The JNA’s own actions, however, provoked reservists to rebel on several
occasions. “It was a sort of passive mutiny. They expressed their revolt by
abandoning combat vehicles, discarding weapons, gathering on some flat
ground, sitting and singing 'Give Peace a Chance' by John Lennon. They asked
to speak to the battalion commander personally or some other, even more
superior, commanding officer in order to impart to them that they did not
want to wage war and that they wanted to go home. . . . During that month
[July 1991] we had 5-8 movement orders that were not carried out."
Resistance within the JNA among the reservists continued, resulting in an
unsuccessful assault on Borovo Naselje when "an entire Novi Sad infantry
battalion fled their line of attack," C-57 told the Court. It inspired other
reservists. "Around 20 October 1991, due to the incident and the general
mood, the reservists organised themselves in platoons, threw away their
personal weapons on a pile and started deserting the units in the whole
battalion. They were leaving on foot for Vojvodina across the Bratstvo i
Jedinstvo [Brotherhood and Unity] Bridge in Erdut."
The JNA replenished the command with two busloads of volunteers "who
joined the JNA by enlisting through SRS [Serbian Radical Party] branches. .
. . [T]hey spent seven days at a JNA barracks in Novi Sad. There they were
issued with JNA uniforms and had a brief training." According to C-57, "The
replenishment of the unit with troops through the SRS was the result of very
close cooperation between the SRS and the JNA leadership."
Arkan and his troops also "operated as part of the JNA, under the command
of the Novi Sad Corps commanding officers." The witness's assertion was
corroborated by a videotape of the Novi Sad Corps' commanding officer at a
press conference, where he praised Arkan and his forces for taking Vukovar
when his own men refused to attack. "The greatest credit for this goes to
Arkan's volunteers! Although some people accuse me of acting in collusion
with some paramilitary formations, these are not paramilitary formations
here. They are men who came voluntarily to fight for the Serbian people. We
surround a village, he dashes in and kills whoever refuses to surrender. On
we go! . . ." C-57 also testified the order to incorporate Arkan's men in a
JNA tactical group for attacks was made at the corps command level.
The SRS volunteers were "people from the margins of society," according
to the witness. Not only was their training abbreviated, but they were not
subject to regular military discipline. They looted and committed atrocities
with impunity. In one case, "One of the SRS volunteers, Mile Ristic, cut off
the ears of a Croatian prisoner in Luzac and brought them impaled on a stick
to where the company was positioned. He was very proud of this. . . . One
active-duty soldier . . . started vomiting when he saw the cut-off ears, and
the rest of the radicals present there laughed at him because of this. I did
not inform anyone about it because I had already received instructions
earlier not to restrain them." His superiors were nearby and did not
intervene.
Even for regular troops, orders to abide by the Geneva Conventions were,
at most, written but not distributed. In answer to the OTP investigator's
question "whether we were instructed during these briefings to respect the
Geneva Conventions and the laws and Customs of War, I can definitely say
that we were not," C-57 stated. Based on his experience "it can be inferred
that the Geneva Conventions and the Laws and Customs of War were not
observed during combat operations in Eastern Slavonia."
C-57’s testimony was confirmed by a 13 October 1991 letter from regional
JNA security chief, Milenko Djokovic, dated and addressed to the SSNO
security administration. He writes, “In the greater area of Vukovar,
volunteer troops under the command of Arkan and Kum are committing
uncontrolled genocide and various forms of terrorism. . . .” Whether he
received a response is unknown, but Arkan remained throughout the Vukovar
siege and, as noted above, he and his paramilitaries were credited with
winning it by the JNA commander.1
1 Letter introduced during
testimony of Branko Kostic in defense case, 14 February 2006.

DATASET CONTENT:
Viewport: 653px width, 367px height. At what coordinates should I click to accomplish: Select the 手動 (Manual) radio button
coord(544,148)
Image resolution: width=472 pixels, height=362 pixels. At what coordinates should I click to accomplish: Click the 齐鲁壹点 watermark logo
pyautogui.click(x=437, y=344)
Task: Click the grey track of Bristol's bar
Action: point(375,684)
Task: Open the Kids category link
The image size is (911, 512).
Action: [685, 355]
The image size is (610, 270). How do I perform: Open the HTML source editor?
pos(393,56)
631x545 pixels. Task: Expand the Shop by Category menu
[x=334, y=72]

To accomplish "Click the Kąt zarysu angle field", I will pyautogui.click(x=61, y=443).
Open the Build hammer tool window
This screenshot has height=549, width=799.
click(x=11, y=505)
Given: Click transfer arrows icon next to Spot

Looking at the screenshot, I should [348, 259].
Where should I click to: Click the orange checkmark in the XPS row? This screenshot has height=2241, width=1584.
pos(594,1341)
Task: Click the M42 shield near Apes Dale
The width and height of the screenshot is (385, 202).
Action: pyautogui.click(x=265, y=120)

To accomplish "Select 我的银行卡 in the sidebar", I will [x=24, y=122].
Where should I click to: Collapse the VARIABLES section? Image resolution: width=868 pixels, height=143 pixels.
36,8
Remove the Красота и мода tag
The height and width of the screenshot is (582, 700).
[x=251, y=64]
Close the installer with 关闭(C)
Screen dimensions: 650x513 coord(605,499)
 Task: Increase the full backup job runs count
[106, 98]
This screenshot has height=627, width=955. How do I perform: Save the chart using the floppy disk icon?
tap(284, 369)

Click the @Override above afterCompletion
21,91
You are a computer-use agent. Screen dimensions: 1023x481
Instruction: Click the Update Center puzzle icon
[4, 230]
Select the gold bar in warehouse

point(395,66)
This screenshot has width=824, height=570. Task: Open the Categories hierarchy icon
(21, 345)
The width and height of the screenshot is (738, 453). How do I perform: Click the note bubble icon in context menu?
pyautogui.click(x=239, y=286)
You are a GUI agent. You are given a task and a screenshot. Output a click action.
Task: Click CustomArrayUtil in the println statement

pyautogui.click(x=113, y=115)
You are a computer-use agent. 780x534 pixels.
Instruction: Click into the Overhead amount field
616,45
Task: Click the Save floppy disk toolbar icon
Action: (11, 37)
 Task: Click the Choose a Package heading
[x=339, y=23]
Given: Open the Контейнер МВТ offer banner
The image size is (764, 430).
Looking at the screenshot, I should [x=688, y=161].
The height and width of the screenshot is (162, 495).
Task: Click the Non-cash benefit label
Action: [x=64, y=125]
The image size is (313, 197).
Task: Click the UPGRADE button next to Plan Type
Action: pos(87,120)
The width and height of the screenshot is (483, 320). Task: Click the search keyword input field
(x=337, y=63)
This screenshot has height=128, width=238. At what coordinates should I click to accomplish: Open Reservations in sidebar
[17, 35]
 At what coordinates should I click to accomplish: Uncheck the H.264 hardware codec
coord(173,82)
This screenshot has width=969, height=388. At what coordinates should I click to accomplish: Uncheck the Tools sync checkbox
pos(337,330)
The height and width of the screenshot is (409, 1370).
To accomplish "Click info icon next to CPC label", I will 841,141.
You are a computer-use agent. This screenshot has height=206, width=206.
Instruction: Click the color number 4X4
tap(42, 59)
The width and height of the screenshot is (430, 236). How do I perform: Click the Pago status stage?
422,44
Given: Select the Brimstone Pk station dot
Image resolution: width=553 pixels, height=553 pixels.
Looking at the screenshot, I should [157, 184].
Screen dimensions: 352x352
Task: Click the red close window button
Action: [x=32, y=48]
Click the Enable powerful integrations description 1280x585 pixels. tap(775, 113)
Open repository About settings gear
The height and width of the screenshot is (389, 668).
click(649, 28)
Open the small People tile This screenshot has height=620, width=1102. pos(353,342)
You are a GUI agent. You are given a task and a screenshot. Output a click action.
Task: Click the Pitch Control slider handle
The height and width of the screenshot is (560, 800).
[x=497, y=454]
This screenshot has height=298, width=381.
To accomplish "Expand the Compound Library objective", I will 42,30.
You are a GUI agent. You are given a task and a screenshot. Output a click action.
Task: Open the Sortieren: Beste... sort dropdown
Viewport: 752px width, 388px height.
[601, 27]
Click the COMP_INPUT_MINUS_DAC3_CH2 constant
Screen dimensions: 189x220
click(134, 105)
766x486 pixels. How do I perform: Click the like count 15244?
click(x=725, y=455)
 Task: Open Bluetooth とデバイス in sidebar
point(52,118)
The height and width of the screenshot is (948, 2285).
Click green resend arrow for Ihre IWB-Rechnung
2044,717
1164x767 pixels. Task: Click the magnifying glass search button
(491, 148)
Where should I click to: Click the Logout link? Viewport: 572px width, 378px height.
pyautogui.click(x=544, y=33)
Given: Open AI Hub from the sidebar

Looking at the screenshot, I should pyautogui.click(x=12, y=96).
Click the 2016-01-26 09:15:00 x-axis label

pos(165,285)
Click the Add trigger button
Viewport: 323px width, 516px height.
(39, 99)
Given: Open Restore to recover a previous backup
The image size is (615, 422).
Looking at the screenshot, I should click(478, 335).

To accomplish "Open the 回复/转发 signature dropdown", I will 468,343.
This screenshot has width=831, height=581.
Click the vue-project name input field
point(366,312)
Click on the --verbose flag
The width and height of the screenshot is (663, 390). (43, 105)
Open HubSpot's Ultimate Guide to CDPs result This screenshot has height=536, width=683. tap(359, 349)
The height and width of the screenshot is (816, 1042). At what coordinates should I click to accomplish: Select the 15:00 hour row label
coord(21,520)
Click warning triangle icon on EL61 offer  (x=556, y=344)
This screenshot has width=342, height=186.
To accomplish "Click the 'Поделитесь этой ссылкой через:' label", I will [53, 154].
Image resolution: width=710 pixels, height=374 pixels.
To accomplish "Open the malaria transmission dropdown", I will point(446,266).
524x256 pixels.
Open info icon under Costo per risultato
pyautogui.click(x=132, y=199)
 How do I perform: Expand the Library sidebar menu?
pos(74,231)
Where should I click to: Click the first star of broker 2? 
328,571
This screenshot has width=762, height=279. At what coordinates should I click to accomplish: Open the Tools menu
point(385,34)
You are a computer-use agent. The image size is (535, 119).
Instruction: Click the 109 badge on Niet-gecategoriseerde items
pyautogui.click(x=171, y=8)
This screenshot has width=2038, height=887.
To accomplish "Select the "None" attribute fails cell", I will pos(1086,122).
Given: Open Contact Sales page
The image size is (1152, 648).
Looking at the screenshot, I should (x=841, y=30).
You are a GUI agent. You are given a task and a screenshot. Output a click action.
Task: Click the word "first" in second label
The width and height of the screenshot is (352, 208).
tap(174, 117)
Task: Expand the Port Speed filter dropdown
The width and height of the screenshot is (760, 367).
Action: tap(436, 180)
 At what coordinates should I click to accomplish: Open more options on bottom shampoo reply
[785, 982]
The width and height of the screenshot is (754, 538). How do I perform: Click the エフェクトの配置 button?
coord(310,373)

TASKS TO CARRY OUT:
a) Rewrite the paragraph of the JNA excerpt that begins "Even for regular troops" as a short bulleted list that keeps its main facts.
b) According to the JNA excerpt, what bridge did the deserting reservists cross on foot to reach Vojvodina?

EXERCISE SOLUTIONS:
a)
- For regular troops, orders to abide by the Geneva Conventions were at most written but not distributed.
- Asked by the OTP investigator, C-57 said he could definitely state that their briefings did not instruct them to respect the Geneva Conventions and the laws and customs of war.
- From his experience, C-57 said it could be inferred that these were not observed during combat operations in Eastern Slavonia.

b) The Bratstvo i Jedinstvo (Brotherhood and Unity) Bridge in Erdut.